With every line kept intact, print the entries that appear below.

[Stored data]
◆ ◆ ◆ ◆ ◆ ◆ ◆
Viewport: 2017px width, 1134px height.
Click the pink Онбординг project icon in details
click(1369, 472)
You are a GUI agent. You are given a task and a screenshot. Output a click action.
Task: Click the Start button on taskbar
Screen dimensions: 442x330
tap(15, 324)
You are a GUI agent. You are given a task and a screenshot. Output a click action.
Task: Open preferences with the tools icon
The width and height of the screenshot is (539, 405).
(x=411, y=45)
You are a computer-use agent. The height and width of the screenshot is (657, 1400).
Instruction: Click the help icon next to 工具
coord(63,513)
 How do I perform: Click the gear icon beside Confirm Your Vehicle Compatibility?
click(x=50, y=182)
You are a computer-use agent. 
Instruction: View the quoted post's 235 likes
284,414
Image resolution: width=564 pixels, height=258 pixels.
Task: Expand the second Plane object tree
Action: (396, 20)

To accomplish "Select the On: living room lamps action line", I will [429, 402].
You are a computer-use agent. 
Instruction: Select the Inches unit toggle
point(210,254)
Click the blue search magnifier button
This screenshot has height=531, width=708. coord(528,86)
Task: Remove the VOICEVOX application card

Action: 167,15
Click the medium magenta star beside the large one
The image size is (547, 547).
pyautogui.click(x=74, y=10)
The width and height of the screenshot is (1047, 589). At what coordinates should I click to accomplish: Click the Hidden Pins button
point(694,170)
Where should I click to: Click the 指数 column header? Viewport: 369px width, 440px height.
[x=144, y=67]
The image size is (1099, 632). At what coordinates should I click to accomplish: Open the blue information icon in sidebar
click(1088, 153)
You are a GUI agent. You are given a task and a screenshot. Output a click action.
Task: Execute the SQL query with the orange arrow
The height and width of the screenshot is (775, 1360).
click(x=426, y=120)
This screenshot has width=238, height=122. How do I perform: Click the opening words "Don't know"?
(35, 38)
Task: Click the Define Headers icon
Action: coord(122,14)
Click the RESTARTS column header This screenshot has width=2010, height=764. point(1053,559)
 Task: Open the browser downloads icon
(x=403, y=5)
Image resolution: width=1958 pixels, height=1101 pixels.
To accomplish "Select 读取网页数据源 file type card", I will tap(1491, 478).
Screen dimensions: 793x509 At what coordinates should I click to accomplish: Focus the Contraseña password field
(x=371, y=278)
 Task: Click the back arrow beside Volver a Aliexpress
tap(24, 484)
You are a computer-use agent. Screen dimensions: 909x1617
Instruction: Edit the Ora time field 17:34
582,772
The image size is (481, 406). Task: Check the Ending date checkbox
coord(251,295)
◆ ◆ ◆ ◆ ◆ ◆ ◆
--- ANSWER SECTION ---
Viewport: 2017px width, 1134px height.
Click the pink Онбординг project icon in details
click(1369, 472)
You are a GUI agent. You are given a task and a screenshot. Output a click action.
Task: Click the Start button on taskbar
Screen dimensions: 442x330
tap(15, 324)
You are a GUI agent. You are given a task and a screenshot. Output a click action.
Task: Open preferences with the tools icon
The width and height of the screenshot is (539, 405).
(x=411, y=45)
You are a computer-use agent. The height and width of the screenshot is (657, 1400).
Instruction: Click the help icon next to 工具
coord(63,513)
 How do I perform: Click the gear icon beside Confirm Your Vehicle Compatibility?
click(x=50, y=182)
You are a computer-use agent. 
Instruction: View the quoted post's 235 likes
284,414
Image resolution: width=564 pixels, height=258 pixels.
Task: Expand the second Plane object tree
Action: (396, 20)

To accomplish "Select the On: living room lamps action line", I will [429, 402].
You are a computer-use agent. 
Instruction: Select the Inches unit toggle
point(210,254)
Click the blue search magnifier button
This screenshot has height=531, width=708. coord(528,86)
Task: Remove the VOICEVOX application card

Action: 167,15
Click the medium magenta star beside the large one
The image size is (547, 547).
pyautogui.click(x=74, y=10)
The width and height of the screenshot is (1047, 589). At what coordinates should I click to accomplish: Click the Hidden Pins button
point(694,170)
Where should I click to: Click the 指数 column header? Viewport: 369px width, 440px height.
[x=144, y=67]
The image size is (1099, 632). At what coordinates should I click to accomplish: Open the blue information icon in sidebar
click(1088, 153)
You are a GUI agent. You are given a task and a screenshot. Output a click action.
Task: Execute the SQL query with the orange arrow
The height and width of the screenshot is (775, 1360).
click(x=426, y=120)
This screenshot has width=238, height=122. How do I perform: Click the opening words "Don't know"?
(35, 38)
Task: Click the Define Headers icon
Action: coord(122,14)
Click the RESTARTS column header This screenshot has width=2010, height=764. point(1053,559)
 Task: Open the browser downloads icon
(x=403, y=5)
Image resolution: width=1958 pixels, height=1101 pixels.
To accomplish "Select 读取网页数据源 file type card", I will tap(1491, 478).
Screen dimensions: 793x509 At what coordinates should I click to accomplish: Focus the Contraseña password field
(x=371, y=278)
 Task: Click the back arrow beside Volver a Aliexpress
tap(24, 484)
You are a computer-use agent. Screen dimensions: 909x1617
Instruction: Edit the Ora time field 17:34
582,772
The image size is (481, 406). Task: Check the Ending date checkbox
coord(251,295)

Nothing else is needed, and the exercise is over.